Lowe, though, doesn’t seem to think it is QE because according to him the RBA’s emphasis is not on the quantity of bonds it will buy like some other central banks have done but on the price of money and credit.
This means the RBA is now using, not one, but two instruments to affect the price of money and credit in the economy.
The second instrument is expected to be in existence for a while but how long is unknown.
What is known is that the RBA thinks it is likely the cash rate would remain at a very low level for an extended period, and before raising the cash rate it would remove the yield target.
BACK TO PRE-1980s
The use of multiple monetary policy instrument is not a new development, and neither is targeting the bond rate.

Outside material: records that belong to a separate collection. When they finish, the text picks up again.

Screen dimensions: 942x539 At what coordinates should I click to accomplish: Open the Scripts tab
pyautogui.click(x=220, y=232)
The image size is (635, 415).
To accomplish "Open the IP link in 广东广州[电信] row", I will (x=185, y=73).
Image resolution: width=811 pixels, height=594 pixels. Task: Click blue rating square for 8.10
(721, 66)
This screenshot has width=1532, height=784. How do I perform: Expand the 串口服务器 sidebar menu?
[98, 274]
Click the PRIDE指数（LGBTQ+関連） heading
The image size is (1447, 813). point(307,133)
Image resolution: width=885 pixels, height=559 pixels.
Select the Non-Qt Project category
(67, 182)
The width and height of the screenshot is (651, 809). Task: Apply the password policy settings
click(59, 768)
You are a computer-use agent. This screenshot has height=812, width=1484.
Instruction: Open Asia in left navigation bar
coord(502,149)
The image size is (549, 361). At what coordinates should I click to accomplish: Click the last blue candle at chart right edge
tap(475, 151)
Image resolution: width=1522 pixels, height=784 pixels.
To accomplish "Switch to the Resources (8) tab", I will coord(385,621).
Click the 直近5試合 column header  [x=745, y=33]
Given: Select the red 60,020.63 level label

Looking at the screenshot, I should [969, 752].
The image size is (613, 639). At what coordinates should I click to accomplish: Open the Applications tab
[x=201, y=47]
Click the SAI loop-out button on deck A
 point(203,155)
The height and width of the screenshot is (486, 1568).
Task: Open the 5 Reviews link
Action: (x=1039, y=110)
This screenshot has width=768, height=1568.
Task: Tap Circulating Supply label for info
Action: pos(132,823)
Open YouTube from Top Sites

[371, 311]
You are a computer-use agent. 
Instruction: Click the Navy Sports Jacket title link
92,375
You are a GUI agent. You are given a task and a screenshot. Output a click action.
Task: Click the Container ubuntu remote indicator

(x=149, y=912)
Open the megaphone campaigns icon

“Until the early 1980s, monetary policy was exercised through a variety of instruments – such as interest rate ceilings, the setting of bond rates, variations in the Statutory Reserve Deposit Ratio, lending controls, monetary targets, pegged exchange rates – and the Treasurer and Treasury were very much involved in their use,” RBA’s then-governor Bernie Fraser said in a speech in 1992.
“Deregulation and other changes have seen these controls abandoned to the point where short term interest rates are now virtually the only monetary policy instrument,” he added.
CASH RATE TARGET VS CASH RATE
In a very interesting change, the RBA for the first time ever used the term “cash rate target” instead of just cash rate when announcing the rate decision on March 18.
While the RBA’s cash rate is technically a “cash rate target”, it was never referred to as such in any monetary policy statement.
Note the difference:
On March 18, the RBA announced, “A reduction in the cash rate target to 0.25 per cent.”
On March 3, the RBA announced, “At its meeting today, the Board decided to lower the cash rate by 25 basis points to 0.50 per cent.”
The first monetary policy statement where the cash rate was targeted was on January 23, 1990 by Governor Fraser and he referred to “cash rates” when announcing a reduction in the overnight rate of 50-100bps to a range of 17.0% to 17.5%.
The cash rate target was a range until August of the same year when it became a single number of 14%, down from a range of 15.0% to 15.5%.
Since then it has remained a single number.
The use of technical term “cash rate target” now is not without a reason. The RBA might be calling it so because after years of achieving the interbank overnight cash rate at exactly same level as the cash rate, the RBA is no longer confident it will remain the case.
This is due to excess liquidity in the system caused by the combined effect of its repo operations, bond purchases and term funding. Indeed, the interbank overnight cash rate has been drifting lower and was at 0.20% on Tuesday.
Referring to the cash rate as a target means the RBA is accepting that the overnight rate would be a range, rather than identical to the cash rate.
Would that be back to the January 1990 to August 1990 period?
Does it mean the RBA would eventually announce the cash rate target as a range of 0.10% to 0.25%?